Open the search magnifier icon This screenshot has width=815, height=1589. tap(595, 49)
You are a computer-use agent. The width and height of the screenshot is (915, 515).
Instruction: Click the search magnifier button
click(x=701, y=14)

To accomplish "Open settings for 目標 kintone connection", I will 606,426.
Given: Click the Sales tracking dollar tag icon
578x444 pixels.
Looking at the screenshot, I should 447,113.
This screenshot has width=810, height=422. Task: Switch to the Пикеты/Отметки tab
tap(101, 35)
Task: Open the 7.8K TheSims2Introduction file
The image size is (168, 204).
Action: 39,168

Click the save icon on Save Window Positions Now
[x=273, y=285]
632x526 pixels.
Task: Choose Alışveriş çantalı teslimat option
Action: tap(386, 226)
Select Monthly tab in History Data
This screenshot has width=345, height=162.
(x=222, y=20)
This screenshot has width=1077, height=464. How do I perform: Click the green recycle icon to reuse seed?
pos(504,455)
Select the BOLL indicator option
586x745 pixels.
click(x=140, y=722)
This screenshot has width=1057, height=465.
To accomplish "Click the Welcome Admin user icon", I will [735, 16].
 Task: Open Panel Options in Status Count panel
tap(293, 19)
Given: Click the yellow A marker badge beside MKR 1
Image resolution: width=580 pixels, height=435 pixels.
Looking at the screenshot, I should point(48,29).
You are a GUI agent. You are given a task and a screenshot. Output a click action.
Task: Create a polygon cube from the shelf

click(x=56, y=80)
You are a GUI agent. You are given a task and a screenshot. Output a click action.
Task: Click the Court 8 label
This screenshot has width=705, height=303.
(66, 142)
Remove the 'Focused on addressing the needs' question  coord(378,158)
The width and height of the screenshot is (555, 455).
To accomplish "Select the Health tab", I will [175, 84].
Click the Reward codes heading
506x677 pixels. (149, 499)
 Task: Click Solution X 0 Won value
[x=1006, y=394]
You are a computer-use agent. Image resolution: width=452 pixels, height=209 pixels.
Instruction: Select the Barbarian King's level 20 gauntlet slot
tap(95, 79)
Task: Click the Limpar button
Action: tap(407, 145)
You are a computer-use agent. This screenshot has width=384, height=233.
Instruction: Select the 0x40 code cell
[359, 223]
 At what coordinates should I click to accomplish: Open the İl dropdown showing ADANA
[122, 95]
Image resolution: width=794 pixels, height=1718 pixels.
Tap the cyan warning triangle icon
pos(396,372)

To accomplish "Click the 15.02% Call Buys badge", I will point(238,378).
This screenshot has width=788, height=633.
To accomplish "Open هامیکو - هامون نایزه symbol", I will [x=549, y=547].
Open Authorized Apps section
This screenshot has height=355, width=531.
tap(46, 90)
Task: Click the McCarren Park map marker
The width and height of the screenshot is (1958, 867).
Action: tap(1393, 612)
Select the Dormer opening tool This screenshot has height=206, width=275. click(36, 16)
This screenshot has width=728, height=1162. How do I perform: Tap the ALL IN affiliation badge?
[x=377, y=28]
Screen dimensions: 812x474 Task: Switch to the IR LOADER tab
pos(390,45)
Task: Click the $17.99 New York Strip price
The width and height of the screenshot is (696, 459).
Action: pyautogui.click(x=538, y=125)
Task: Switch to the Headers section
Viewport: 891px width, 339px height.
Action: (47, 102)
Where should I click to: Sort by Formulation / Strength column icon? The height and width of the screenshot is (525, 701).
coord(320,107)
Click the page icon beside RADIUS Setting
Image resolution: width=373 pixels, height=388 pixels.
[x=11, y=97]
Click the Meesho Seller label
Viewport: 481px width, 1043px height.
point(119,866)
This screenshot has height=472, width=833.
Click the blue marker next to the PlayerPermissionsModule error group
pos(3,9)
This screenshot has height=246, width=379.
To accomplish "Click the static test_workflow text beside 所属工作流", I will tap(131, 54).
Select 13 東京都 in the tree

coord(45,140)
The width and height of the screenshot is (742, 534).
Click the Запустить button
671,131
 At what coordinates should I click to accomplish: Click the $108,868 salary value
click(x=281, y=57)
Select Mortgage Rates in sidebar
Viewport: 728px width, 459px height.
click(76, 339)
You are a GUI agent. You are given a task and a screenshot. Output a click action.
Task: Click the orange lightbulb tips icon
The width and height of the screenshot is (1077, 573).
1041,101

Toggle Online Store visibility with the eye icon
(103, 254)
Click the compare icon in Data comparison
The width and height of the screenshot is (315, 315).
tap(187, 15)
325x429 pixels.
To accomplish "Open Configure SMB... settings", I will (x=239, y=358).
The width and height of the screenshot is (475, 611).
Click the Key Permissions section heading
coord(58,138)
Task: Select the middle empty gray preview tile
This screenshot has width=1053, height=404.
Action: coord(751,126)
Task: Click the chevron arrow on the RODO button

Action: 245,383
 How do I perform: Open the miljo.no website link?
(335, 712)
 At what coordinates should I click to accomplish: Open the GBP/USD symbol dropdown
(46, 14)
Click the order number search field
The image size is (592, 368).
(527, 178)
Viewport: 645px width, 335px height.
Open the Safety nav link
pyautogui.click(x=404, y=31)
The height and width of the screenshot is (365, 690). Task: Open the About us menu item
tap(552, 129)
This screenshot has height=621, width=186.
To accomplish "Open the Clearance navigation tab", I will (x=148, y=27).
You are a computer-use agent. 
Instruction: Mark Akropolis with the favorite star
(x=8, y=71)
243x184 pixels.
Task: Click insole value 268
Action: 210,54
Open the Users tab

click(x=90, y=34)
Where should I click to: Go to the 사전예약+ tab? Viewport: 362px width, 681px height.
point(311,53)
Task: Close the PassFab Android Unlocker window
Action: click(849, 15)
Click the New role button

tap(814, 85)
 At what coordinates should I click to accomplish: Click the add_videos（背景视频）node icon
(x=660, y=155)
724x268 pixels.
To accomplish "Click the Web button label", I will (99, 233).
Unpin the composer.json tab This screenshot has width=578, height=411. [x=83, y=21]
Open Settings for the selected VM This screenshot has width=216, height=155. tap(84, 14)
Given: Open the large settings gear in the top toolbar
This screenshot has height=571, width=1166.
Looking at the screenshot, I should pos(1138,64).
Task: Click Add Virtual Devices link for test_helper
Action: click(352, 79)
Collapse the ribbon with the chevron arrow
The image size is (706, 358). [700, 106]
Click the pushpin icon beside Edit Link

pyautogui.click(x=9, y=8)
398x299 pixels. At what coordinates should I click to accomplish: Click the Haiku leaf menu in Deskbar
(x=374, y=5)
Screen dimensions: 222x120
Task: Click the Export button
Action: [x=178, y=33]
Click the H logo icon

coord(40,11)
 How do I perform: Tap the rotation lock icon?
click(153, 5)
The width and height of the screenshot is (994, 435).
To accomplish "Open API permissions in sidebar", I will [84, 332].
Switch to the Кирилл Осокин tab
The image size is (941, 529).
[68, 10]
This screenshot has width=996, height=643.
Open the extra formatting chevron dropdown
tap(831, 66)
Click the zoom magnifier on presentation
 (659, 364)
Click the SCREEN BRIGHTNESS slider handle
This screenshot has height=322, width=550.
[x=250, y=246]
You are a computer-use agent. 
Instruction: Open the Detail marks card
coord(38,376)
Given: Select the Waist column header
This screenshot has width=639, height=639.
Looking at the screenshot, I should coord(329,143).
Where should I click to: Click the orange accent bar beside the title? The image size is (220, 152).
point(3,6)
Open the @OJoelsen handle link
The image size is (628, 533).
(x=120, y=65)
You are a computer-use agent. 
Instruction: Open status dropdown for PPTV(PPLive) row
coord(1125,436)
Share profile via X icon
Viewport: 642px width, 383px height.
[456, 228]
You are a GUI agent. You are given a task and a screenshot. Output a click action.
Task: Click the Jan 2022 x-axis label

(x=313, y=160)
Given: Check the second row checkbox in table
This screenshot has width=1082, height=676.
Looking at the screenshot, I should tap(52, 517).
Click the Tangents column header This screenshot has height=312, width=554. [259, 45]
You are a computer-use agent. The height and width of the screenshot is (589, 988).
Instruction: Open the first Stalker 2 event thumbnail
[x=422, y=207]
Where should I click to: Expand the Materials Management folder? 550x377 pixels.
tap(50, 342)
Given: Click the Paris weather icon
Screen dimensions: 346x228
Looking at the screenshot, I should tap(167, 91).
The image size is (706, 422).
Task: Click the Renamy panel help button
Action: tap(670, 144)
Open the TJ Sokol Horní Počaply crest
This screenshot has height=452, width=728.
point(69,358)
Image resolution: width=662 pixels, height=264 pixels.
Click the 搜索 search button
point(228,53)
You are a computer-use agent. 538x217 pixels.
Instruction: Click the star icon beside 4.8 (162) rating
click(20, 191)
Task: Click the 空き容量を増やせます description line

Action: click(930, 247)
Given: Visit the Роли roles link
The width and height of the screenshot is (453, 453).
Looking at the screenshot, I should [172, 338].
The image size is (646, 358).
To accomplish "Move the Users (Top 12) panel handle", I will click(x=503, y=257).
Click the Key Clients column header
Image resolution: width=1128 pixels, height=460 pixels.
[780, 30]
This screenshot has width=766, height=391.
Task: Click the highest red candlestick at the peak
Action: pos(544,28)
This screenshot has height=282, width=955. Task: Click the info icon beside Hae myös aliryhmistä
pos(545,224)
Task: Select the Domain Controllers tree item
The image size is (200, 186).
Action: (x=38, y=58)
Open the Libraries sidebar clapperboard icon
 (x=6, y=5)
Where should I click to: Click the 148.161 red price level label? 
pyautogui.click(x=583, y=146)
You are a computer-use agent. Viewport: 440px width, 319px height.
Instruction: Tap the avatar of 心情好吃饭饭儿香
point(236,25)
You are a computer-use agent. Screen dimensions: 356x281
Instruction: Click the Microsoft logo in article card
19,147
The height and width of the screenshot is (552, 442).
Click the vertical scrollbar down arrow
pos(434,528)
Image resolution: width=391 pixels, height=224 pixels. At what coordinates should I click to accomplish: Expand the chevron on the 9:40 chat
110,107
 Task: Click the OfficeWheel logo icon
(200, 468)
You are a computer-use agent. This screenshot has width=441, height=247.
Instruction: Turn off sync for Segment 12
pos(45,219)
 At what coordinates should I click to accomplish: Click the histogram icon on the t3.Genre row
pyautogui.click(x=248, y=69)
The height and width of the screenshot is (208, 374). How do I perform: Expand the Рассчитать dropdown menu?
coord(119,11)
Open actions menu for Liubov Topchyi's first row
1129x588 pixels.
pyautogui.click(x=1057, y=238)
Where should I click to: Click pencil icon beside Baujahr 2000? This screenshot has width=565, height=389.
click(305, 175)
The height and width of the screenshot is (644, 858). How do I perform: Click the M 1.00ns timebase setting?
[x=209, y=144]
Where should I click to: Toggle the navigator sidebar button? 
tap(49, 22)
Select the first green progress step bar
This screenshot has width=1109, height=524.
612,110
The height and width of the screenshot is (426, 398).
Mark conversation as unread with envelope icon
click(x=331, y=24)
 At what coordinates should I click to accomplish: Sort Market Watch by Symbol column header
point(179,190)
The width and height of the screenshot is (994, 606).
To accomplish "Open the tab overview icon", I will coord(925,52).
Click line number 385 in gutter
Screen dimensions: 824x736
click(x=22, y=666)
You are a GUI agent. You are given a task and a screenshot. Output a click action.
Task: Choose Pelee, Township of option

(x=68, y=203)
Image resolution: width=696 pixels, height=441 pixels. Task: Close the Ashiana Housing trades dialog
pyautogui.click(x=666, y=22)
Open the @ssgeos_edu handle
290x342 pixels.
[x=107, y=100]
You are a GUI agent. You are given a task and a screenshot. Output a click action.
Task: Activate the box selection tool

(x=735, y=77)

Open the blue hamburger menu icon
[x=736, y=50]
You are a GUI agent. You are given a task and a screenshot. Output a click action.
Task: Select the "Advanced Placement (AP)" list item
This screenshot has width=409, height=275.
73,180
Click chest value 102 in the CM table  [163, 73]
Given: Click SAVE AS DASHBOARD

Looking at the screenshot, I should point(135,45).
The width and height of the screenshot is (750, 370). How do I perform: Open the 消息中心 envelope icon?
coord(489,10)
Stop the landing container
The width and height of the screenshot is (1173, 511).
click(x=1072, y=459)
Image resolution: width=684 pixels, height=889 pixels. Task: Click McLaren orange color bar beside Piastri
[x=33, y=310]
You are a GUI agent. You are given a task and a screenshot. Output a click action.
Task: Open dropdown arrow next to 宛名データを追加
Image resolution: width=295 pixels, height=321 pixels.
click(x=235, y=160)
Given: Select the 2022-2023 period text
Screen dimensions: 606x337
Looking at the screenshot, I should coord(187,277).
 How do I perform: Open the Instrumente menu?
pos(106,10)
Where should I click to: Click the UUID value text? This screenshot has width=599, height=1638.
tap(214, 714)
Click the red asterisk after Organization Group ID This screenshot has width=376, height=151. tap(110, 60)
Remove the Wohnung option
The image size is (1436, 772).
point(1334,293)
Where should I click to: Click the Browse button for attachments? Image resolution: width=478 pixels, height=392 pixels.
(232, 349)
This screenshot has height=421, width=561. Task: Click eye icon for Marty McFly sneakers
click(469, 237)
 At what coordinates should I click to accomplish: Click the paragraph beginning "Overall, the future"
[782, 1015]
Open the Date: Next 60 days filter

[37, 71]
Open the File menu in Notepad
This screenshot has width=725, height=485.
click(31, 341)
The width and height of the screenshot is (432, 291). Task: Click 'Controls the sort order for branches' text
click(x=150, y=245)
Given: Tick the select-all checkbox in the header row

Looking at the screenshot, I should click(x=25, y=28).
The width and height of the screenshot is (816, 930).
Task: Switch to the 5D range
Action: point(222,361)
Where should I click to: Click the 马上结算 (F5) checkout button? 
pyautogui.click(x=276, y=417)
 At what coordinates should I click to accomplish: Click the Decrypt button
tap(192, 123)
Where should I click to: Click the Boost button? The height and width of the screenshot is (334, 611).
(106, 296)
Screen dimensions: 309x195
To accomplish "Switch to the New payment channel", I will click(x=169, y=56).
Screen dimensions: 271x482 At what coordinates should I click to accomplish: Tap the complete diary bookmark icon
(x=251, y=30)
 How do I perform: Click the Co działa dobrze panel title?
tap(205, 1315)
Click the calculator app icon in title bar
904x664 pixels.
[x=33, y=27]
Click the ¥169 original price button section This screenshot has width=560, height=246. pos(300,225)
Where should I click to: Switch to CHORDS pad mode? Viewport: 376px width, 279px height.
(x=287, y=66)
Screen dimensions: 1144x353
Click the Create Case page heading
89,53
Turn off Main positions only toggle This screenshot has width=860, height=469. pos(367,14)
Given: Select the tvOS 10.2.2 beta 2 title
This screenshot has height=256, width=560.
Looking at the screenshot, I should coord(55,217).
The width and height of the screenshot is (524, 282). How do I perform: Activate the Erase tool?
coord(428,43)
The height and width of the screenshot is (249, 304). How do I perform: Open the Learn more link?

....

Lines holding "table" in the data above: copy each of them.

Given: Check the second row checkbox in table
Click chest value 102 in the CM table  [163, 73]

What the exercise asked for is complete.